In the immediate environment of in-person training, the governing relationship between the trainer and the trainee is no different from any human relation , where the two parties interact on emotional basis, rather than objective, rational one. An annoying, unpleasant, or unreliable trainee would lose the best chances of benefiting from his/her mentor, who would be rather seeking cheerful company than putting up with difficult encounters.  In the indirect forum of training through books, media, and other forms of remote communication, other untoward issues arise such as the lack of understanding of the distant parties of each other's motive. You would have hard time to emotionally attach to a remote mentor when your own relationships with others are founded on look, touch, and picking and choosing your acquaintances. 

If your experience has led you to develop deep appreciation for getting healthier, stronger, and smarter about  physical performance, you would have to strive to isolate your handicap and annoying ignorance from those who could lend you hand during your development and growth. Like a drowning victim who is being rescued by divers, you have to submit entirely to the hands of your saviors. In stead of being submerged under water, you are buried under tons of exercises, policies of training, and strict physical operations that affect your body and mind in a manner very predictable to experienced people other than you. 
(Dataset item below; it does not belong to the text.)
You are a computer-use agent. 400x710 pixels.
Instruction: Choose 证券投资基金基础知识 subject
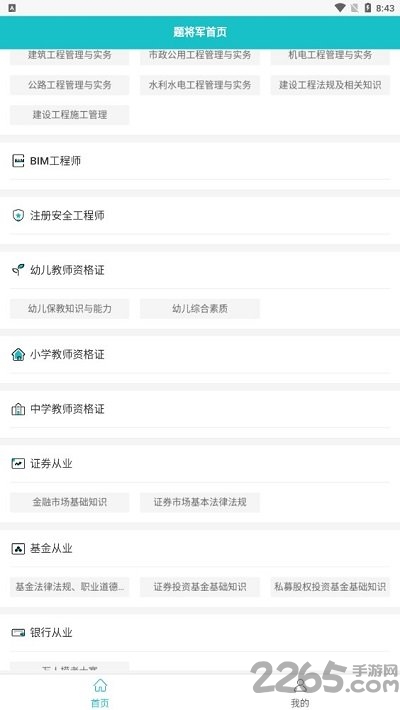(x=200, y=587)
All your taboos have to be crushed and new ones constructed in their place. If you believe that you should only be lifting weight to stay healthy and not become a champion, then no one would put up with your mediocre goal.

First, if you have never been a champion, you may not predict that you could not be one. Again, no one likes people with lame outlook on life.

Second, if you believe that you must have a definitive time frame for reaching certain landmark then you are in the wrong business because no one could predict when a genius would arise out of someone. Some people drag their feet in life like every ordinary others, yet the same people could be transformed to greater heights when opportunities trigger their hidden potentials.  

Having primed your brain to accommodate the new discipline, you are then faced with the true nitty gritty of the sciences of mechanics, physiology, and psychology. You have to learn how to reduce the number of exercises to the most practical limit that does not batter your psyche to despair.


You have to develop penetrating senses to what exercises could do good to your heart and lungs while maintaining progressively strengthening musculoskeletal frame. 


If you could quickly grip the fundamentals of picking the least number of the most effective exercises that maintain highly integrated bodily health, you then need to do the unthinkable of committing your remaining years of life to such new discipline of lifting, planning, and making decisions on many fronts of hard core sciences. 


My own growth and development were impacted by many fortunate events that kept me on the right trial, navigating between all sorts of adversaries. My greatest asset was my lack of ability to express my gut feeling when the urge kicks in. That gave me opportune time to test many new challenges before I would have avoided them from the initial outlook. Listening, waiting, and avoiding immediate reactions have enriched my life with many precious skills which many people lacked, out of their ignorance of how to acquire such skills or what to make of them.